Pick out each line of the records below that contains the word "horizontal", and copy those lines. Match case exactly.

Entries on target coordinates
==============================
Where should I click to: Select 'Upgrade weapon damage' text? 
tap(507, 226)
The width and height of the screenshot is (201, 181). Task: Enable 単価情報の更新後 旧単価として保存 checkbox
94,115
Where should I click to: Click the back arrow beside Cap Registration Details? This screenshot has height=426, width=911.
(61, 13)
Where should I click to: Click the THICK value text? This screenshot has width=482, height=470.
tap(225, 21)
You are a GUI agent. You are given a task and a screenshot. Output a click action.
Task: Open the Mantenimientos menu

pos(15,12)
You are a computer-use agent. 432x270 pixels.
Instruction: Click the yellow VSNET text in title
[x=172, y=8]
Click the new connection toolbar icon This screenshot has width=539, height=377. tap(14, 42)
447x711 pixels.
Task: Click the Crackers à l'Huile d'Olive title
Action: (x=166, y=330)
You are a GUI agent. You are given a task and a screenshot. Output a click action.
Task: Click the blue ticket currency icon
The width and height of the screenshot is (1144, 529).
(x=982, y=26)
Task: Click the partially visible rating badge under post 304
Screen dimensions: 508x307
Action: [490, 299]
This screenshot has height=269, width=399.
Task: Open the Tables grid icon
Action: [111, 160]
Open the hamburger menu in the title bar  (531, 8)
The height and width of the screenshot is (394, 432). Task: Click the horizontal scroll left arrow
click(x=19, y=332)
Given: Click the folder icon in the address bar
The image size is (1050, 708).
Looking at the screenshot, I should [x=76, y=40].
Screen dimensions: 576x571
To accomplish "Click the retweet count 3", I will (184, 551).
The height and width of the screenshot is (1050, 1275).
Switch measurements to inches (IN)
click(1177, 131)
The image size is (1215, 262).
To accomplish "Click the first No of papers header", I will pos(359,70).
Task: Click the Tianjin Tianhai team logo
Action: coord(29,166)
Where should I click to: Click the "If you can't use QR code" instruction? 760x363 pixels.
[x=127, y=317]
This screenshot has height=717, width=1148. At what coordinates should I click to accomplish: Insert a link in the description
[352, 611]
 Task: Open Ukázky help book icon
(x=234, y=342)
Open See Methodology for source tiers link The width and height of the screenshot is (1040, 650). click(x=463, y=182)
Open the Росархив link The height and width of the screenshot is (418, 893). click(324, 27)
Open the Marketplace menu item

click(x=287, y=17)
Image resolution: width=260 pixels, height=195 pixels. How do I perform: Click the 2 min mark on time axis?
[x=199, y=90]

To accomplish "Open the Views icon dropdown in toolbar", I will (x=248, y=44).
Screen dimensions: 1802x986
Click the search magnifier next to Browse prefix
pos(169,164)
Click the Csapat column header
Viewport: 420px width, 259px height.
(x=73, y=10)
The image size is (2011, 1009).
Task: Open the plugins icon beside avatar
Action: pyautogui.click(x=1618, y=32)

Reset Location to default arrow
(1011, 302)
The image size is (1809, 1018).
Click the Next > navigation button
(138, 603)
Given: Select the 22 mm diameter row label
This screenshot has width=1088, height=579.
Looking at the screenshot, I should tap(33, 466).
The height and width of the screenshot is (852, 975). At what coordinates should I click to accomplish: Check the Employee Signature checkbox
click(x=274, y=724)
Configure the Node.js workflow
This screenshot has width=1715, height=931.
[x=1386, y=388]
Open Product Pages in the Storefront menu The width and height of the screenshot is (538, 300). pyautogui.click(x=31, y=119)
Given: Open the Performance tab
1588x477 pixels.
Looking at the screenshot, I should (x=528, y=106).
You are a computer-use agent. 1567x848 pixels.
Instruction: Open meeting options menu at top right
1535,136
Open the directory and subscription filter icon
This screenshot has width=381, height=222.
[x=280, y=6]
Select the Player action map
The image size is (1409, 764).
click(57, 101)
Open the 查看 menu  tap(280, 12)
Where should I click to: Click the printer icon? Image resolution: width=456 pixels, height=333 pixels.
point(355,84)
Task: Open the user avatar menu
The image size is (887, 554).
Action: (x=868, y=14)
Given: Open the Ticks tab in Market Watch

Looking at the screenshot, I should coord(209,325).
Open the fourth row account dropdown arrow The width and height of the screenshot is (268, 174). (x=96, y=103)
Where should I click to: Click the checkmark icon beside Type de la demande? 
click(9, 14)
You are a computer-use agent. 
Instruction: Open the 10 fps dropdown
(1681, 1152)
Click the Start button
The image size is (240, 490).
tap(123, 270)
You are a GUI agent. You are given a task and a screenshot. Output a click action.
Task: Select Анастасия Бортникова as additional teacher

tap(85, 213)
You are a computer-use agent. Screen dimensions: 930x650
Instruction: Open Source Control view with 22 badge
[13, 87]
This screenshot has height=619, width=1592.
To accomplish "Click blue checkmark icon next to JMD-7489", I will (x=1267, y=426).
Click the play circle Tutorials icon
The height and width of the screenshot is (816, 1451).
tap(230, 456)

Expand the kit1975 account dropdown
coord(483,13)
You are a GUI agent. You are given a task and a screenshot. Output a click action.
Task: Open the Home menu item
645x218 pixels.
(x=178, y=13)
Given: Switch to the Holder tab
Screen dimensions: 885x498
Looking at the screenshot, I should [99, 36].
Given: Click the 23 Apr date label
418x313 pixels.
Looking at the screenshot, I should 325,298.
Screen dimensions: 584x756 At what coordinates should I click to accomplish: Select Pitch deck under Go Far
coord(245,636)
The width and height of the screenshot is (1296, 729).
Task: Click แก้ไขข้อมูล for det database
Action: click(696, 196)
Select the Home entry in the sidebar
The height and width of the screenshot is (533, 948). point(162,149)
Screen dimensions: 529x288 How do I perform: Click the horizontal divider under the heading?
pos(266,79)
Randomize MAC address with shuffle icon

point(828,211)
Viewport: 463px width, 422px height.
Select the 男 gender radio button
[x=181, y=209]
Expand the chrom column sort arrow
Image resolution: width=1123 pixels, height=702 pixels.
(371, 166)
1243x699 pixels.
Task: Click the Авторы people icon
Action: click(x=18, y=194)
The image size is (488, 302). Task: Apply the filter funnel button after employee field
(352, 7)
==============================
• _Exercise output_
The height and width of the screenshot is (394, 432). Task: Click the horizontal scroll left arrow
Screen dimensions: 529x288 How do I perform: Click the horizontal divider under the heading?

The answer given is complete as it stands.